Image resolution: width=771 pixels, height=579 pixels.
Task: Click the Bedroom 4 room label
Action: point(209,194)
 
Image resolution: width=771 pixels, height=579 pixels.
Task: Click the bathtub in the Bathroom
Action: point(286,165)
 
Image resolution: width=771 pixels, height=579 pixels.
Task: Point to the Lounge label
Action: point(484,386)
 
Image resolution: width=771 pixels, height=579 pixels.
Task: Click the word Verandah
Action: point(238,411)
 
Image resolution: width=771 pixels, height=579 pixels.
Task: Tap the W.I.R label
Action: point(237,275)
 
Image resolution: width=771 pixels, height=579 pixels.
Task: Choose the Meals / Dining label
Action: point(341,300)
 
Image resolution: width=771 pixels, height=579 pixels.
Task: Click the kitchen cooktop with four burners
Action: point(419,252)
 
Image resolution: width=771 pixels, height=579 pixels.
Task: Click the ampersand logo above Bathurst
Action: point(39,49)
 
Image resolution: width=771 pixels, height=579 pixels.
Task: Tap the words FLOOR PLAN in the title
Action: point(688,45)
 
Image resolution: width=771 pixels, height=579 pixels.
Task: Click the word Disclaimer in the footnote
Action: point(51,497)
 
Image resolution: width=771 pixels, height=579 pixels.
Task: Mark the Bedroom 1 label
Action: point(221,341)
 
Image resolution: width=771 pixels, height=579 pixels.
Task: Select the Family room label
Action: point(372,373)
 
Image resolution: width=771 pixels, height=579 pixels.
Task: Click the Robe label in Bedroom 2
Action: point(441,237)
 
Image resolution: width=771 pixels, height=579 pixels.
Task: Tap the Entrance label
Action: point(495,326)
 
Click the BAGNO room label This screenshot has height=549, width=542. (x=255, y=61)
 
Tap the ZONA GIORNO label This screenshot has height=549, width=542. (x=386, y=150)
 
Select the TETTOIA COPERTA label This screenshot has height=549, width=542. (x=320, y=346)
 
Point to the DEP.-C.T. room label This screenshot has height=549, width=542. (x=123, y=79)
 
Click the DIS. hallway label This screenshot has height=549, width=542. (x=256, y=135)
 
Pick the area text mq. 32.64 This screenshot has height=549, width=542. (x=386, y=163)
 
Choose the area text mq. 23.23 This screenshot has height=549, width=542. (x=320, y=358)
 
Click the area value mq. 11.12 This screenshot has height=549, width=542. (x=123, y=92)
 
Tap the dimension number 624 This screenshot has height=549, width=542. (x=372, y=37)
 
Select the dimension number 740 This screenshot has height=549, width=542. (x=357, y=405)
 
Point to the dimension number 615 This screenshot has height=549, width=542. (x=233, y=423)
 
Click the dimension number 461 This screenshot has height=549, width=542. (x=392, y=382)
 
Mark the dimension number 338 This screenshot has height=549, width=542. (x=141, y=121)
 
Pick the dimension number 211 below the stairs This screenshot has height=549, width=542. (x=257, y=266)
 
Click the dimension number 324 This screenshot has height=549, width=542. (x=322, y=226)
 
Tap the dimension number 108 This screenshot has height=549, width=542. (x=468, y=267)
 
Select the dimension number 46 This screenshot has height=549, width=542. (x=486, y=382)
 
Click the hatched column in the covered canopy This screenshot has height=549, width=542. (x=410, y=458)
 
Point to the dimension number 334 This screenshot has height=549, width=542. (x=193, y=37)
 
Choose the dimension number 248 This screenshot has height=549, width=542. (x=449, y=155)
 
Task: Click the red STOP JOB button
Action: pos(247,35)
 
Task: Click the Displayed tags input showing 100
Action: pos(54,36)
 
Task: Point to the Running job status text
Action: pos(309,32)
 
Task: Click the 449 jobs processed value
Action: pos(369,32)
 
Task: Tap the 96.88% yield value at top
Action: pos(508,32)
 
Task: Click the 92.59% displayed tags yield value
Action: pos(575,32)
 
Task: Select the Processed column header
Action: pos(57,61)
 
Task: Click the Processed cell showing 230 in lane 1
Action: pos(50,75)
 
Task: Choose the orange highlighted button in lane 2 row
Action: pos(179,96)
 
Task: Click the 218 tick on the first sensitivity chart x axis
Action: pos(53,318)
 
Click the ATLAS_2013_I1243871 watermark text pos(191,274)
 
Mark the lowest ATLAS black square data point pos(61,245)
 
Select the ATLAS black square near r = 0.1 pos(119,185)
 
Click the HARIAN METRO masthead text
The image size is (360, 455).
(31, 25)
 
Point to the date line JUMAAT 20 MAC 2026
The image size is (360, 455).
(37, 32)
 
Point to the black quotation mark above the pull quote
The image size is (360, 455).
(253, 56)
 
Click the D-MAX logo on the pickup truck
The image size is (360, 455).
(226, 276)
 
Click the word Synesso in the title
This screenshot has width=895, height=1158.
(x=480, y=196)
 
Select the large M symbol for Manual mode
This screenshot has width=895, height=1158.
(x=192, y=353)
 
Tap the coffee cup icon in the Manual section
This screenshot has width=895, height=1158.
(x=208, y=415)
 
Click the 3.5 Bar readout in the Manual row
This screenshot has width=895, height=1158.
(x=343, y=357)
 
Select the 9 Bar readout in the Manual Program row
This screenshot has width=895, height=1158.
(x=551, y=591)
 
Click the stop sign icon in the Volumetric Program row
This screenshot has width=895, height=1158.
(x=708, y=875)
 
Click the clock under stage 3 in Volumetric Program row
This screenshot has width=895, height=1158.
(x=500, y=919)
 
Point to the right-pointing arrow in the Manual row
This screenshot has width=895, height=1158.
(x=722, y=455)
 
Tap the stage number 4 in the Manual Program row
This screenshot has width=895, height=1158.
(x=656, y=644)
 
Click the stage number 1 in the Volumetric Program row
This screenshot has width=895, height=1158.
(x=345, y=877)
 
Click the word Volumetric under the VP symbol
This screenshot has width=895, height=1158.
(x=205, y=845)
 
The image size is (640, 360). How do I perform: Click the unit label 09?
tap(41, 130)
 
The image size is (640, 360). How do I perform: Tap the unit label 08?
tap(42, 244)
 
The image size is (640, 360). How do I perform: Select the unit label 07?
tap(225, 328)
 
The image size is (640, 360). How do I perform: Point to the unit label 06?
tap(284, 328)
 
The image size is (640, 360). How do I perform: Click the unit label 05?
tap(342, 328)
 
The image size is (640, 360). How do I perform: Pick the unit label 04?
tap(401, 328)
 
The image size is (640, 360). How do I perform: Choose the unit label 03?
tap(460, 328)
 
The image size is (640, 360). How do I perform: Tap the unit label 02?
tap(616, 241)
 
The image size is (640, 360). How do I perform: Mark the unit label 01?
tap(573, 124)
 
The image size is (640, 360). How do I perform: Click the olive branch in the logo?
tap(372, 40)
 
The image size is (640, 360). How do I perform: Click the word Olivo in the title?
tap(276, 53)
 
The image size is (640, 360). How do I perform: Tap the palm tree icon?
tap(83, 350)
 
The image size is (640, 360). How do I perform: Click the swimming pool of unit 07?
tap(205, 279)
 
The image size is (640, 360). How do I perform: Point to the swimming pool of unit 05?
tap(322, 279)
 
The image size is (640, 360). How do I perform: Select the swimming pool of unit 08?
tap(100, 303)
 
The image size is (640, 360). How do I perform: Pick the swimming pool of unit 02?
-------------------------
THE PROBLEM: Convert every line of the records above into a JSON array of strings, one string per line, omitting blank lines.

RESPONSE TO THE TASK:
[
  "Image resolution: width=771 pixels, height=579 pixels.",
  "Task: Click the Bedroom 4 room label",
  "Action: point(209,194)",
  "Image resolution: width=771 pixels, height=579 pixels.",
  "Task: Click the bathtub in the Bathroom",
  "Action: point(286,165)",
  "Image resolution: width=771 pixels, height=579 pixels.",
  "Task: Point to the Lounge label",
  "Action: point(484,386)",
  "Image resolution: width=771 pixels, height=579 pixels.",
  "Task: Click the word Verandah",
  "Action: point(238,411)",
  "Image resolution: width=771 pixels, height=579 pixels.",
  "Task: Tap the W.I.R label",
  "Action: point(237,275)",
  "Image resolution: width=771 pixels, height=579 pixels.",
  "Task: Choose the Meals / Dining label",
  "Action: point(341,300)",
  "Image resolution: width=771 pixels, height=579 pixels.",
  "Task: Click the kitchen cooktop with four burners",
  "Action: point(419,252)",
  "Image resolution: width=771 pixels, height=579 pixels.",
  "Task: Click the ampersand logo above Bathurst",
  "Action: point(39,49)",
  "Image resolution: width=771 pixels, height=579 pixels.",
  "Task: Tap the words FLOOR PLAN in the title",
  "Action: point(688,45)",
  "Image resolution: width=771 pixels, height=579 pixels.",
  "Task: Click the word Disclaimer in the footnote",
  "Action: point(51,497)",
  "Image resolution: width=771 pixels, height=579 pixels.",
  "Task: Mark the Bedroom 1 label",
  "Action: point(221,341)",
  "Image resolution: width=771 pixels, height=579 pixels.",
  "Task: Select the Family room label",
  "Action: point(372,373)",
  "Image resolution: width=771 pixels, height=579 pixels.",
  "Task: Click the Robe label in Bedroom 2",
  "Action: point(441,237)",
  "Image resolution: width=771 pixels, height=579 pixels.",
  "Task: Tap the Entrance label",
  "Action: point(495,326)",
  "Click the BAGNO room label This screenshot has height=549, width=542. (x=255, y=61)",
  "Tap the ZONA GIORNO label This screenshot has height=549, width=542. (x=386, y=150)",
  "Select the TETTOIA COPERTA label This screenshot has height=549, width=542. (x=320, y=346)",
  "Point to the DEP.-C.T. room label This screenshot has height=549, width=542. (x=123, y=79)",
  "Click the DIS. hallway label This screenshot has height=549, width=542. (x=256, y=135)",
  "Pick the area text mq. 32.64 This screenshot has height=549, width=542. (x=386, y=163)",
  "Choose the area text mq. 23.23 This screenshot has height=549, width=542. (x=320, y=358)",
  "Click the area value mq. 11.12 This screenshot has height=549, width=542. (x=123, y=92)",
  "Tap the dimension number 624 This screenshot has height=549, width=542. (x=372, y=37)",
  "Select the dimension number 740 This screenshot has height=549, width=542. (x=357, y=405)",
  "Point to the dimension number 615 This screenshot has height=549, width=542. (x=233, y=423)",
  "Click the dimension number 461 This screenshot has height=549, width=542. (x=392, y=382)",
  "Mark the dimension number 338 This screenshot has height=549, width=542. (x=141, y=121)",
  "Pick the dimension number 211 below the stairs This screenshot has height=549, width=542. (x=257, y=266)",
  "Click the dimension number 324 This screenshot has height=549, width=542. (x=322, y=226)",
  "Tap the dimension number 108 This screenshot has height=549, width=542. (x=468, y=267)",
  "Select the dimension number 46 This screenshot has height=549, width=542. (x=486, y=382)",
  "Click the hatched column in the covered canopy This screenshot has height=549, width=542. (x=410, y=458)",
  "Point to the dimension number 334 This screenshot has height=549, width=542. (x=193, y=37)",
  "Choose the dimension number 248 This screenshot has height=549, width=542. (x=449, y=155)",
  "Task: Click the red STOP JOB button",
  "Action: pos(247,35)",
  "Task: Click the Displayed tags input showing 100",
  "Action: pos(54,36)",
  "Task: Point to the Running job status text",
  "Action: pos(309,32)",
  "Task: Click the 449 jobs processed value",
  "Action: pos(369,32)",
  "Task: Tap the 96.88% yield value at top",
  "Action: pos(508,32)",
  "Task: Click the 92.59% displayed tags yield value",
  "Action: pos(575,32)",
  "Task: Select the Processed column header",
  "Action: pos(57,61)",
  "Task: Click the Processed cell showing 230 in lane 1",
  "Action: pos(50,75)",
  "Task: Choose the orange highlighted button in lane 2 row",
  "Action: pos(179,96)",
  "Task: Click the 218 tick on the first sensitivity chart x axis",
  "Action: pos(53,318)",
  "Click the ATLAS_2013_I1243871 watermark text pos(191,274)",
  "Mark the lowest ATLAS black square data point pos(61,245)",
  "Select the ATLAS black square near r = 0.1 pos(119,185)",
  "Click the HARIAN METRO masthead text",
  "The image size is (360, 455).",
  "(31, 25)",
  "Point to the date line JUMAAT 20 MAC 2026",
  "The image size is (360, 455).",
  "(37, 32)",
  "Point to the black quotation mark above the pull quote",
  "The image size is (360, 455).",
  "(253, 56)",
  "Click the D-MAX logo on the pickup truck",
  "The image size is (360, 455).",
  "(226, 276)",
  "Click the word Synesso in the title",
  "This screenshot has width=895, height=1158.",
  "(x=480, y=196)",
  "Select the large M symbol for Manual mode",
  "This screenshot has width=895, height=1158.",
  "(x=192, y=353)",
  "Tap the coffee cup icon in the Manual section",
  "This screenshot has width=895, height=1158.",
  "(x=208, y=415)",
  "Click the 3.5 Bar readout in the Manual row",
  "This screenshot has width=895, height=1158.",
  "(x=343, y=357)",
  "Select the 9 Bar readout in the Manual Program row",
  "This screenshot has width=895, height=1158.",
  "(x=551, y=591)",
  "Click the stop sign icon in the Volumetric Program row",
  "This screenshot has width=895, height=1158.",
  "(x=708, y=875)",
  "Click the clock under stage 3 in Volumetric Program row",
  "This screenshot has width=895, height=1158.",
  "(x=500, y=919)",
  "Point to the right-pointing arrow in the Manual row",
  "This screenshot has width=895, height=1158.",
  "(x=722, y=455)",
  "Tap the stage number 4 in the Manual Program row",
  "This screenshot has width=895, height=1158.",
  "(x=656, y=644)",
  "Click the stage number 1 in the Volumetric Program row",
  "This screenshot has width=895, height=1158.",
  "(x=345, y=877)",
  "Click the word Volumetric under the VP symbol",
  "This screenshot has width=895, height=1158.",
  "(x=205, y=845)",
  "The image size is (640, 360). How do I perform: Click the unit label 09?",
  "tap(41, 130)",
  "The image size is (640, 360). How do I perform: Tap the unit label 08?",
  "tap(42, 244)",
  "The image size is (640, 360). How do I perform: Select the unit label 07?",
  "tap(225, 328)",
  "The image size is (640, 360). How do I perform: Point to the unit label 06?",
  "tap(284, 328)",
  "The image size is (640, 360). How do I perform: Click the unit label 05?",
  "tap(342, 328)",
  "The image size is (640, 360). How do I perform: Pick the unit label 04?",
  "tap(401, 328)",
  "The image size is (640, 360). How do I perform: Choose the unit label 03?",
  "tap(460, 328)",
  "The image size is (640, 360). How do I perform: Tap the unit label 02?",
  "tap(616, 241)",
  "The image size is (640, 360). How do I perform: Mark the unit label 01?",
  "tap(573, 124)",
  "The image size is (640, 360). How do I perform: Click the olive branch in the logo?",
  "tap(372, 40)",
  "The image size is (640, 360). How do I perform: Click the word Olivo in the title?",
  "tap(276, 53)",
  "The image size is (640, 360). How do I perform: Tap the palm tree icon?",
  "tap(83, 350)",
  "The image size is (640, 360). How do I perform: Click the swimming pool of unit 07?",
  "tap(205, 279)",
  "The image size is (640, 360). How do I perform: Point to the swimming pool of unit 05?",
  "tap(322, 279)",
  "The image size is (640, 360). How do I perform: Select the swimming pool of unit 08?",
  "tap(100, 303)",
  "The image size is (640, 360). How do I perform: Pick the swimming pool of unit 02?"
]